02 September 2015
what to do when the work isn't working...
Around the middle to end of July, I came out of hibernation. That is what it felt like. Hibernating. Or maybe I was just hiding. Since then, I've been reconnecting with my inner witch. I finally took the time to find the right spot in my home to set up the altars I had in my old home. My poor items had been in storage for almost two years and I missed them terribly. At times I have wondered if my difficulties in settling in to this new life of mine had been the Gods way of telling me to stop neglecting them.
Once the altars were set up and I started the process of reconnecting to them I felt more awake, more alive. I spend time with them each day. Lighting the candles when it feels needed or just sitting at the altar and listening.
Feeling like I had come fully awake, I began to do work. There were various situations that needed attention and I felt a spiritual/magical boost would help. One particular situation had been on my mind for a long time and I felt that it was time to give it that magical spurt to lead it to its conclusion. I spent some time sitting with spirit, listening for what my guides suggested I do, then found an astrologically auspicious day for this type of work. (I don't always go by astrological times, but every boost can certainly help. However, I do follow the basics of the Moon - waning for releasing/banishing, waxing for attracting/growth.)
I settled on what I needed to do, made notes in my book and collected my ingredients. I prepared everything carefully and set the candle to light. From the beginning the candle sputtered and hissed, not stopping until the wick extinguished itself a few hours later. This situation would not go down without a fight. Afterwards, I felt that I would need to do more work on this situation, that it wasn't resolved yet.

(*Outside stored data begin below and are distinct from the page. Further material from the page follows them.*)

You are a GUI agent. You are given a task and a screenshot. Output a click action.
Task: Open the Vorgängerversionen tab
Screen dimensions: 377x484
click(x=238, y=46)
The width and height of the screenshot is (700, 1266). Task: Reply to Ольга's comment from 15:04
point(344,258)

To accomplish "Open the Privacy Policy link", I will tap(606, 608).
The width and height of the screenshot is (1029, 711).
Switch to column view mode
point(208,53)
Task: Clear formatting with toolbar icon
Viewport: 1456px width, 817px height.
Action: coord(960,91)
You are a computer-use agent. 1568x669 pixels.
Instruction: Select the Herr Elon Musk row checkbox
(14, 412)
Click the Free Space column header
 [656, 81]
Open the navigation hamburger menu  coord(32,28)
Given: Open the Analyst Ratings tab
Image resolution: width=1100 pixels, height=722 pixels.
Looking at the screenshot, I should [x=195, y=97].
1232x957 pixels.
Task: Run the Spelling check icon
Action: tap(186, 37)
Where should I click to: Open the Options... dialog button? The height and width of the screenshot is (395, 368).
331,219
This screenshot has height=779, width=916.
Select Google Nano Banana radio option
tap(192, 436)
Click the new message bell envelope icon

Therefore, I burned two more candles, the last one burning quite clean and quietly. I was satisfied with my work and let the situation go. To me, it was over and done.
Apparently not. The situation has come back to me and seems to be intent on making a home here. I am now at a level of extreme confusion as to what to do. I had been going back and forth for so long and having finally come to a conclusion to end things and let it go, I felt at peace. Now that this has re-entered my life, I'm remembering good things about it and wondering if I should let it stand. When I consulted the cards earlier today, I felt more confused.
Since the work appears to not be working, I'm going to let things sit for a bit and see what happens. Maybe it will resolve itself without my having to do any more workings. Maybe the workings I've done just haven't had long enough to get the job done.
How do you handle workings that do not appear to work?